Para entendermos como se efetiva o Ensino da Matemática para alunos
cegos, iniciamos a pesquisa entrevistando dois alunos cegos que estudaram
em escolas públicas no município de Reserva. Como a pesquisa se inscreve
nas análises e discussões sobre a formação de professores de Matemática,
nessa perspectiva, refletimos como foram trabalhados os conceitos
matemáticos no Ensino Fundamental e qual a visão dos alunos em relação a
aceitação da comunidade escolar diante da educação inclusiva.

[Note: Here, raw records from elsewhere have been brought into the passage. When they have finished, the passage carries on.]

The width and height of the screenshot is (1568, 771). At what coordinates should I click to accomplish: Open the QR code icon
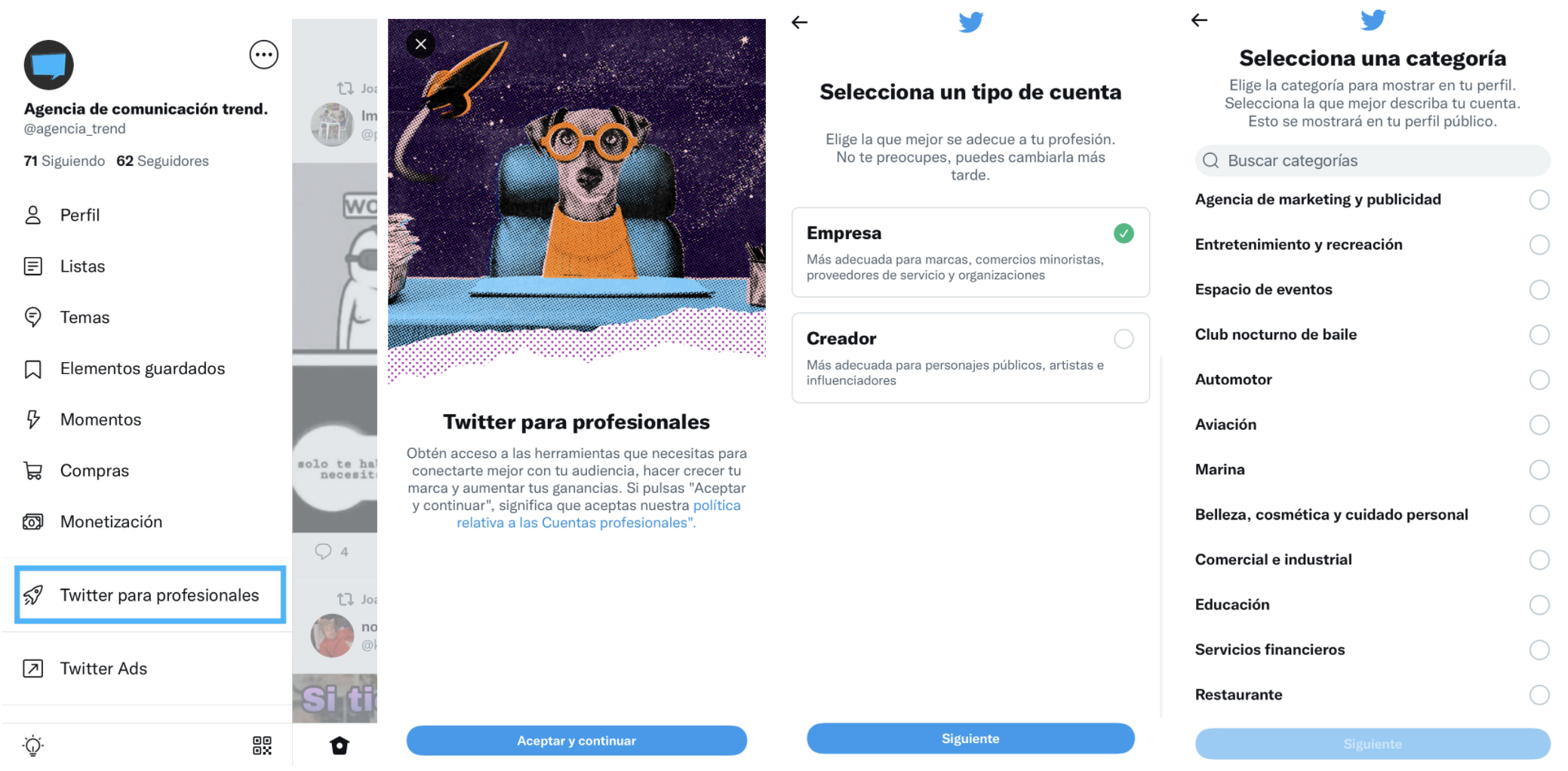(262, 745)
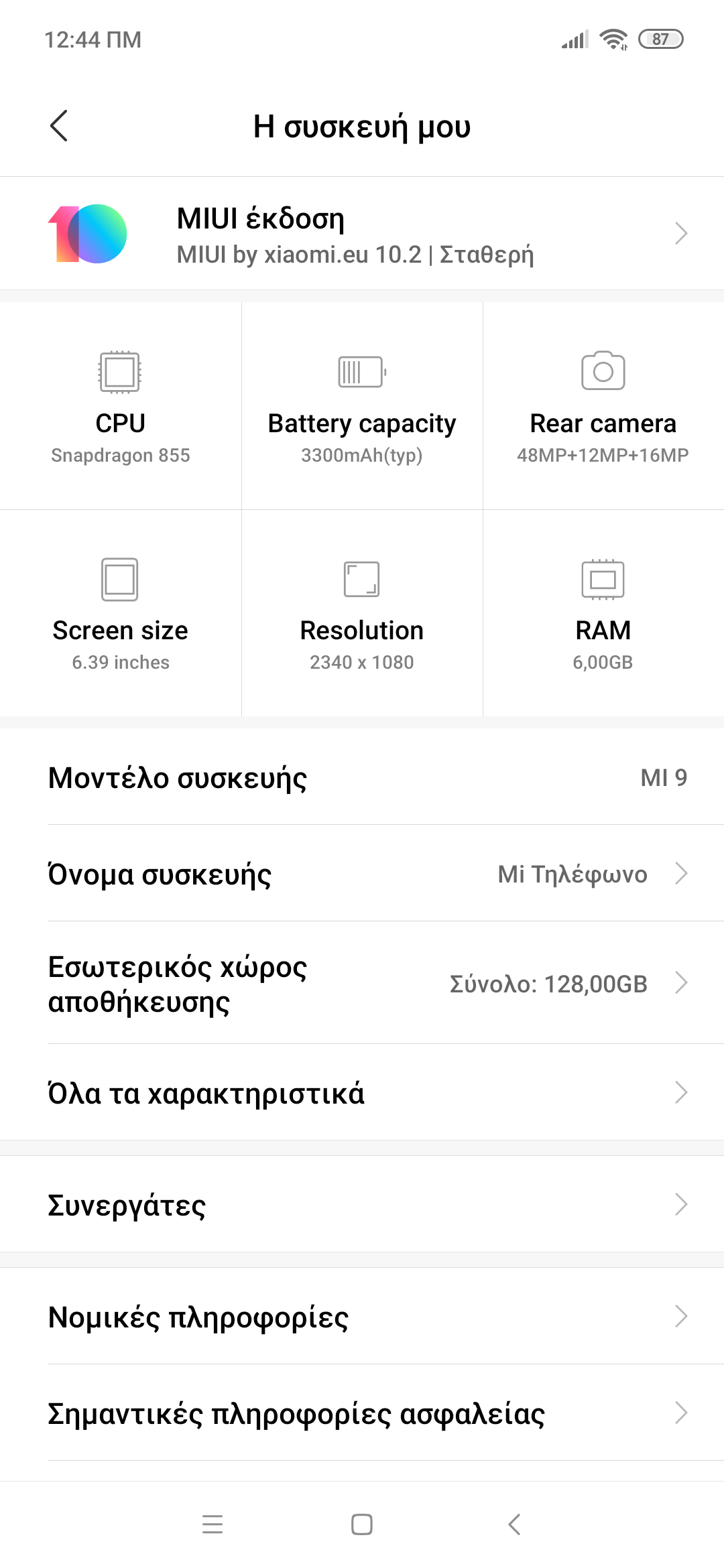
Task: Tap the system home button
Action: click(362, 1524)
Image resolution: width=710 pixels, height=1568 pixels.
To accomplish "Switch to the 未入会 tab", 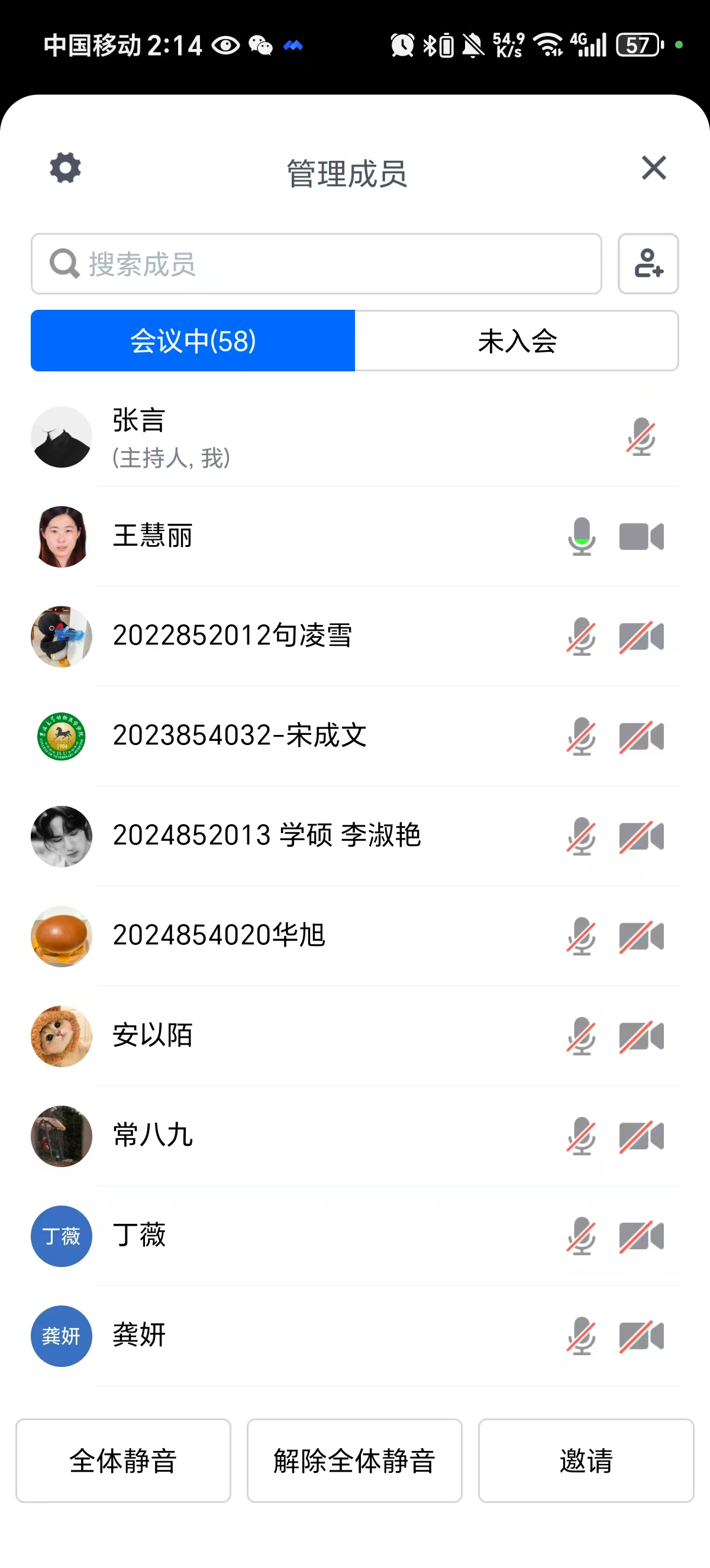I will (x=517, y=341).
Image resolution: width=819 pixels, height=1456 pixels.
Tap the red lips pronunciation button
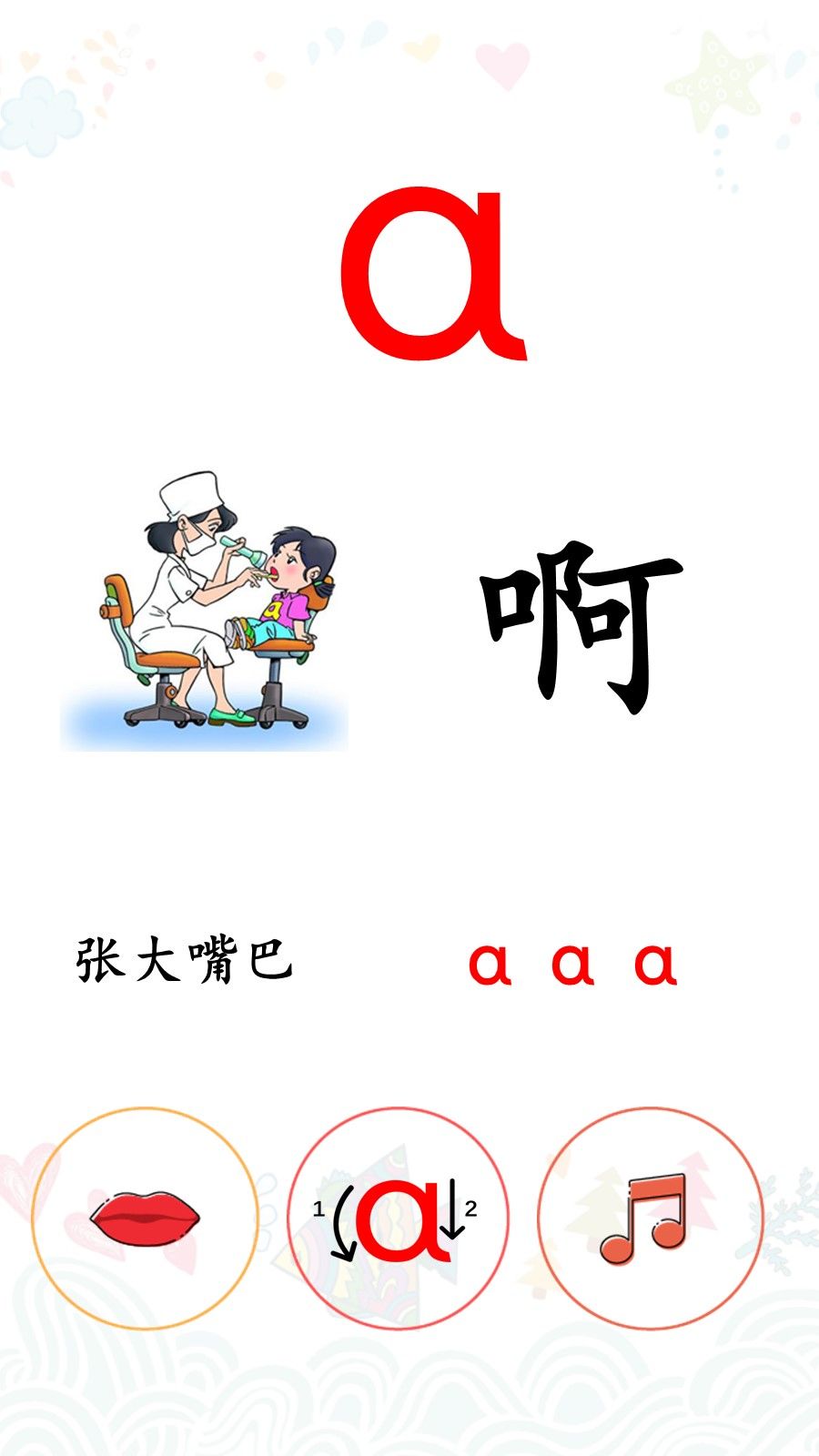pos(145,1218)
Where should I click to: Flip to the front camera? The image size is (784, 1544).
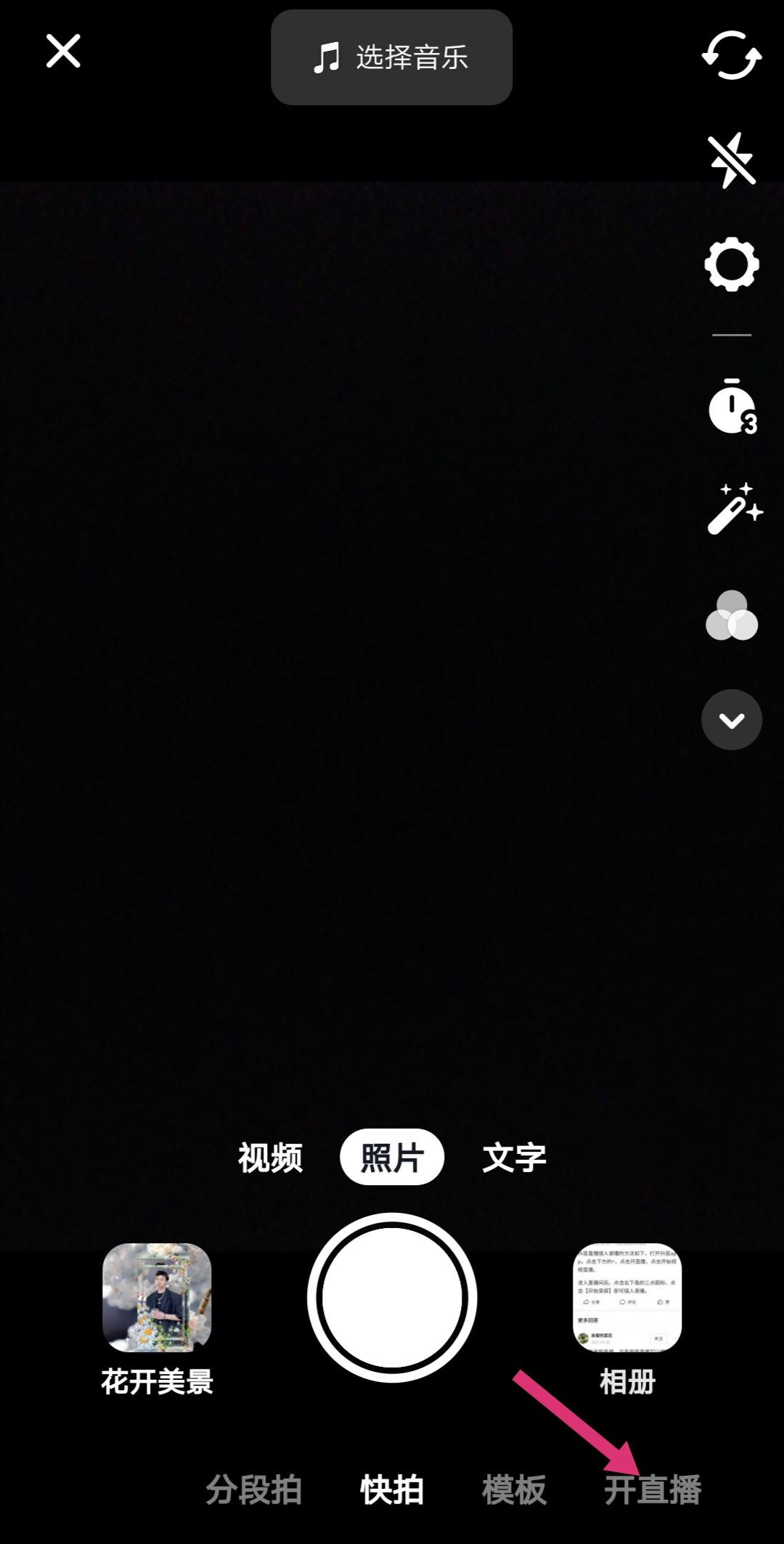tap(731, 58)
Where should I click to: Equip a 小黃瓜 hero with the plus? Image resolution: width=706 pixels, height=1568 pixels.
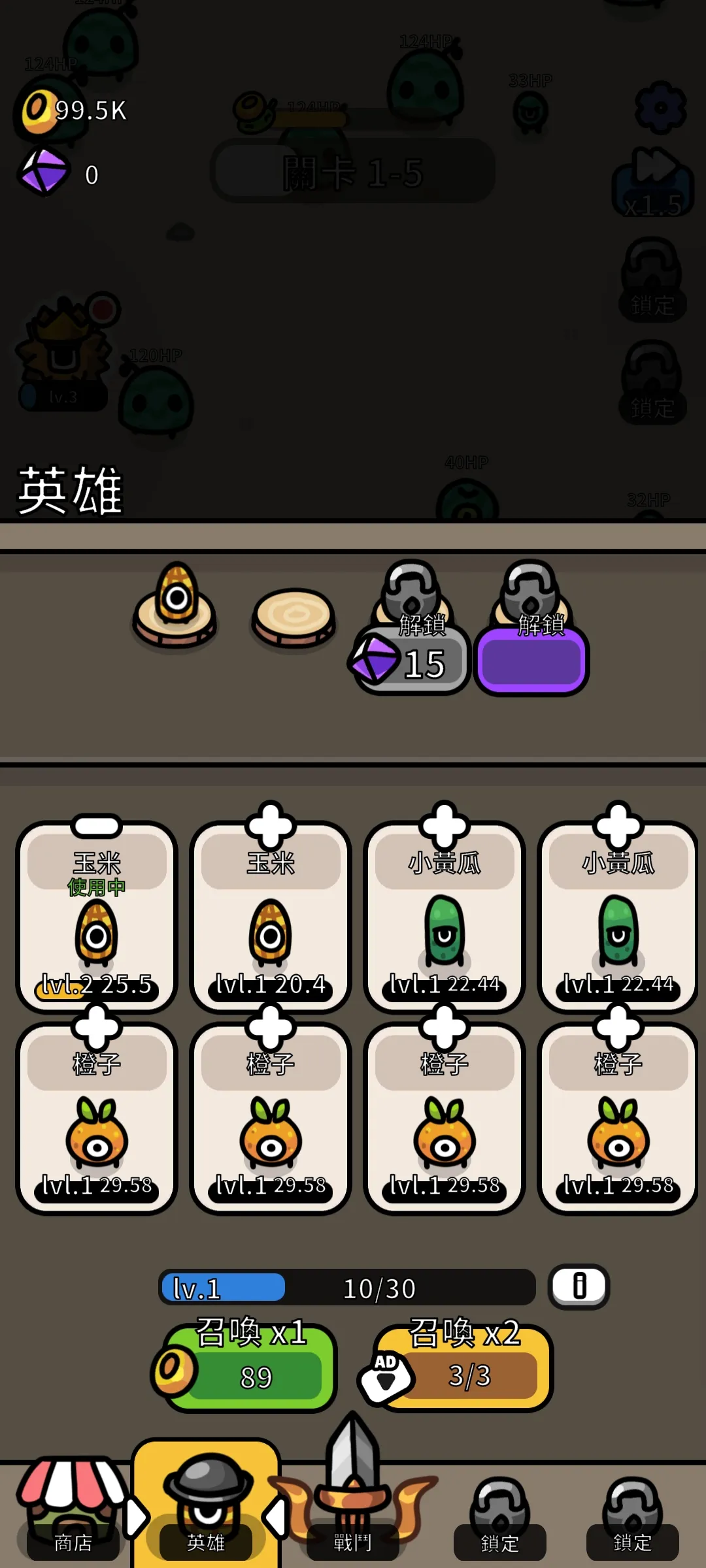(443, 825)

O sistema de ensino atual tem um currículo de conteúdos
programáticos rígidos, de acordo com o desenvolvimento cognitivo e
faixas etárias. Para os alunos diferenciados - não estamos falando em
deficiências - a escola não oferece abertura para uma programação
específica. Existe grande possibilidade de o aluno, que entra no
sistema escolar formal e estruturado, sem estar preparado, não se
sentir à vontade, seguro, nem protegido, sofrendo muitas vezes,
discriminações. (FABRICIO; SOUZA, 2004, p.8).
Faz-se necessário conhecer as necessidades educacionais especiais,
com o objetivo de clarificar que as dificuldades encontradas por esses alunos,
são maiores que as do restante da turma. Marchesi & Martin (1995, p. 11)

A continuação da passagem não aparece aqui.